Document excerpt Start Marker
The second reason for failing to seize opportunities to get the most value out of your Concur implementation is that customers underestimate the resource requirements for the project. The SaaS model allows for a pretty fast deployment of the technical solution and your project plan would usually make use of that. You would also not have a technical implementation partner (this may change), but Concur would provide the resources for the technical deployment. If your target processes are clear and feasible, communication and training are taken care of, resources for interfaces available, your legal team understands SaaS contracts and is available to get them signed in time, and the whole context is ready (TMC, credit cards, device management, SSO infrastructure, travel policy,...), you'll probably be fine, if you really do provide the internal team members with the required capacity.

If you don't have perfect project condition, then don't plan as if you had them!


However, I have yet to see this perfectly prepared client. In fact, my very first experience with Concur was due to a customer request to rescue an implementation project stuck due to lack of resources and "blank sheet inertia". There was nothing wrong with the solution or the objectives, but the lack of internal resources and experienced project management required some 3rd party help.

Concur project recourcesWhen you are used to typically long running (>6 months) ERP implementation projects, your implementation partners would have planned for enough resources to do a lot of these extra tasks for you. But Cloud deployments, and certainly for Concur, are usually planned as just that: technical deployments. They may provide tools and templates to help you along the way, but they are not meant to comprise longer discussions to design process requirements, help you negotiate with a new TMC (or indeed the old one, who will see their fee income go South with most bookings done online), or win over regional fiefs who don't like the idea of change. A typical Concur deployment is like a well-oiled machine. If your own machine isn't ready and well oiled as well, you'll risk being left behind or the project grinding to a halt. The typical SaaS issue: the technical side of the project is getting faster, but people and organisation are not always keeping up.
Document excerpt End Marker
Reproduce the passage from the Concur implementation excerpt word for word, starting with "If you don't" and going on through "3rd party help.".
Raw data Start Marker
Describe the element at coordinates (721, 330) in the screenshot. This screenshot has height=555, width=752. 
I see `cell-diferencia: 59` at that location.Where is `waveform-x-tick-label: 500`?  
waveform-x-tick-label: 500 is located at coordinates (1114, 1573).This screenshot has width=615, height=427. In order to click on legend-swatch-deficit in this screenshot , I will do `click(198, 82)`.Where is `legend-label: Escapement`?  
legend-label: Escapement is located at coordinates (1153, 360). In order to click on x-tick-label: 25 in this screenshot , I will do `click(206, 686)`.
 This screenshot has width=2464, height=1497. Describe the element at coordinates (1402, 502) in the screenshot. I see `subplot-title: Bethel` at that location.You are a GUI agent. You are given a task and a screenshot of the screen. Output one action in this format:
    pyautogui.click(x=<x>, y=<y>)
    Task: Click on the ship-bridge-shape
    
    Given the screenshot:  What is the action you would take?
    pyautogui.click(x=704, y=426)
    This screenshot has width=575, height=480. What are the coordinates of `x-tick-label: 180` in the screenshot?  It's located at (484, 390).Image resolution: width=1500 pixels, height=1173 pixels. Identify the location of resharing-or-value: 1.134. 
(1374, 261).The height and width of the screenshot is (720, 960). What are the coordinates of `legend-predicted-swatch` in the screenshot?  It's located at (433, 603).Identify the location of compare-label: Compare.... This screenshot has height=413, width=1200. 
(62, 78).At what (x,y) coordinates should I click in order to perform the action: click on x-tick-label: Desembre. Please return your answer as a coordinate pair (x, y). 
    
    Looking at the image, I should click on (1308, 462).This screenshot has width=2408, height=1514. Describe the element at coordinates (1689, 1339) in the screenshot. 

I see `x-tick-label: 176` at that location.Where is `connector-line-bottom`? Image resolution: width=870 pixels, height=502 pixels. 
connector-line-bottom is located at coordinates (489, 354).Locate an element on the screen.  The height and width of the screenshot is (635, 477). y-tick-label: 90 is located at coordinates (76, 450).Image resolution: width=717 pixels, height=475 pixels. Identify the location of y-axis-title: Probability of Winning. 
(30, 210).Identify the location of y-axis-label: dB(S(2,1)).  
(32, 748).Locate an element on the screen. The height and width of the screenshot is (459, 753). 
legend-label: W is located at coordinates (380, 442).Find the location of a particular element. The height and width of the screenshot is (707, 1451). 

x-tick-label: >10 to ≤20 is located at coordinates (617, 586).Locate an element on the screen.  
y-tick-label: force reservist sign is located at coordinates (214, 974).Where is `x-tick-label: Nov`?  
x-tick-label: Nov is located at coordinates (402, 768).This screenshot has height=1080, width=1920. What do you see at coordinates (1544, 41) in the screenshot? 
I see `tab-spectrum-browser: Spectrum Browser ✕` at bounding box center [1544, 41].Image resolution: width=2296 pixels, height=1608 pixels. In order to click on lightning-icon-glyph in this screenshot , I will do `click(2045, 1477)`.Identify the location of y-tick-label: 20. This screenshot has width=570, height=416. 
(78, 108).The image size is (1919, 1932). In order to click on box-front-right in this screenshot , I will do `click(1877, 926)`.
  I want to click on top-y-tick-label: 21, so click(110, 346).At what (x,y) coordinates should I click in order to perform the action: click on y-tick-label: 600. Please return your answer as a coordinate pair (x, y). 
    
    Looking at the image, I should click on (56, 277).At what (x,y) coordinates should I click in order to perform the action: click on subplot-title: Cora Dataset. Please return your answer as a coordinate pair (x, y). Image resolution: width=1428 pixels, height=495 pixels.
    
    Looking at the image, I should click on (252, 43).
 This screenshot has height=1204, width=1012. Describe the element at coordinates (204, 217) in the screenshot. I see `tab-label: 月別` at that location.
Raw data End Marker
» **Task output**:
If you don't have perfect project condition, then don't plan as if you had them!


However, I have yet to see this perfectly prepared client. In fact, my very first experience with Concur was due to a customer request to rescue an implementation project stuck due to lack of resources and "blank sheet inertia". There was nothing wrong with the solution or the objectives, but the lack of internal resources and experienced project management required some 3rd party help.